Moreover, considering that frequent BP measurements during sleep may disturb sleep and reduce nocturnal BP decrease, and less frequent BP measurements may not capture the true sleep‐trough BP, we therefore conducted a series of simulation studies of possible scenarios to investigate the influences of measurement errors on the rate and amplitude of STMS.
The data that support the findings of this study are available from the corresponding author on reasonable request. The study population consisted of 2020 participants (overall, 1029 men; aged 30–79 years) with complete demographic and 24‐hour ABPM data drawn from a community‐based survey conducted from Sep 3, 1991 to June 16, 1993.12 Subjects having taken antihypertensive agents were also included. As such, the sample size of the present study was larger than that in our previous study.13 Only subjects without nighttime BP data were excluded, and the all‐inclusive manner allowed all unedited ambulatory BP data for analysis, which resembles clinical practice. All participants received a baseline comprehensive cardiovascular evaluation, including complete medical history, physical examination, and blood chemistry analysis from overnight fasting serum and plasma samples.13, 14 None of the participants had a previous history of diabetes mellitus, angina pectoris, or peripheral vascular disease, and none had clinical or echocardiographic evidence of other significant cardiac diseases. The study was approved by Taipei Veterans General Hospital (Taipei, Taiwan) and the institutional review board at Johns Hopkins University (Baltimore, MD), with the exemption of informed consent.

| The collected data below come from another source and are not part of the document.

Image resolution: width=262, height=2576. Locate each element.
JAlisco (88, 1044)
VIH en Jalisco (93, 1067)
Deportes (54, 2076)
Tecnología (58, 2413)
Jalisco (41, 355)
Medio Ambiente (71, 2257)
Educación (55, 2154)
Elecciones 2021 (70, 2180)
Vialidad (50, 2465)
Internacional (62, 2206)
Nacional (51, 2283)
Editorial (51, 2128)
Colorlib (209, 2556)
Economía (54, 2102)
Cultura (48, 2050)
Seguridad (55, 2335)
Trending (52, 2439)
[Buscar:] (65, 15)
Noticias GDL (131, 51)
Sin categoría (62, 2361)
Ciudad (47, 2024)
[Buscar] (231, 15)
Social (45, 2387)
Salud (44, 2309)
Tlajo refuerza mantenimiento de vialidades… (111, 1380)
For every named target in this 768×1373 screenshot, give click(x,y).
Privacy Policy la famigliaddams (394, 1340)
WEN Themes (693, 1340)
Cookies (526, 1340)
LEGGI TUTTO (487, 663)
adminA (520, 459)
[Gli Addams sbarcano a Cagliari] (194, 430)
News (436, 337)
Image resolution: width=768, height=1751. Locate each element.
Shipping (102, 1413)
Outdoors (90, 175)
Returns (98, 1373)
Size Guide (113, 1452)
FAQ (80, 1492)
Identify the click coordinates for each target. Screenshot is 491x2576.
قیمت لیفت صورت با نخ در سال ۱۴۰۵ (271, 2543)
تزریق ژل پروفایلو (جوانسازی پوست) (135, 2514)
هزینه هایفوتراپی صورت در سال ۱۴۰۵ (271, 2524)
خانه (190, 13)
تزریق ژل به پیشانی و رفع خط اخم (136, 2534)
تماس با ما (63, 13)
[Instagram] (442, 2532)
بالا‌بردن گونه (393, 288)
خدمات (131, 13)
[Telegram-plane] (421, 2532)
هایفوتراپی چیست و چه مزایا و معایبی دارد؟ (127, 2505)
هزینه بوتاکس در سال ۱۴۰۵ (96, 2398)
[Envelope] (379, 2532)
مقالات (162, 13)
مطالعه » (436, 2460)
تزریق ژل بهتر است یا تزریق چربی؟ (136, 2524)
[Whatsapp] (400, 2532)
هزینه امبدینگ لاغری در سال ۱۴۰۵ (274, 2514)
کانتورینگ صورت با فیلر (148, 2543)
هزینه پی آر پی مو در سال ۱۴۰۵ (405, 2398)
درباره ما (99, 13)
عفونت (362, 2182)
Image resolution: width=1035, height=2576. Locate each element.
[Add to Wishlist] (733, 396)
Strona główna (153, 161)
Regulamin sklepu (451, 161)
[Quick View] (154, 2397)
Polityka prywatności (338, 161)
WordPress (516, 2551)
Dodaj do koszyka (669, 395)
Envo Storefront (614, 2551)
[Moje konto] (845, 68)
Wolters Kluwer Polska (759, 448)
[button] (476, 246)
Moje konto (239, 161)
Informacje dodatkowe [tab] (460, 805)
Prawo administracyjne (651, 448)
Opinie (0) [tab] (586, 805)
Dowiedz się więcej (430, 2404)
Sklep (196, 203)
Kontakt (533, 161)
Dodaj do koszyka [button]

Twenty‐Four‐Hour Ambulatory BPs and MS
The office BP measurements were taken in a special clinic established at the local health station for 3 to 5 months to examine the eligible subjects in the selected 3 regions in Taiwan.12 Office systolic BP (SBP) and diastolic BP (DBP) levels were measured manually by experienced cardiologists using a mercury sphygmomanometer. Two or more measurements separated by at least 5 minutes were taken from the right arm of participants after they had been seated for at least 5 minutes. The average of at least 2 consecutive measurements was then recorded and used for analysis.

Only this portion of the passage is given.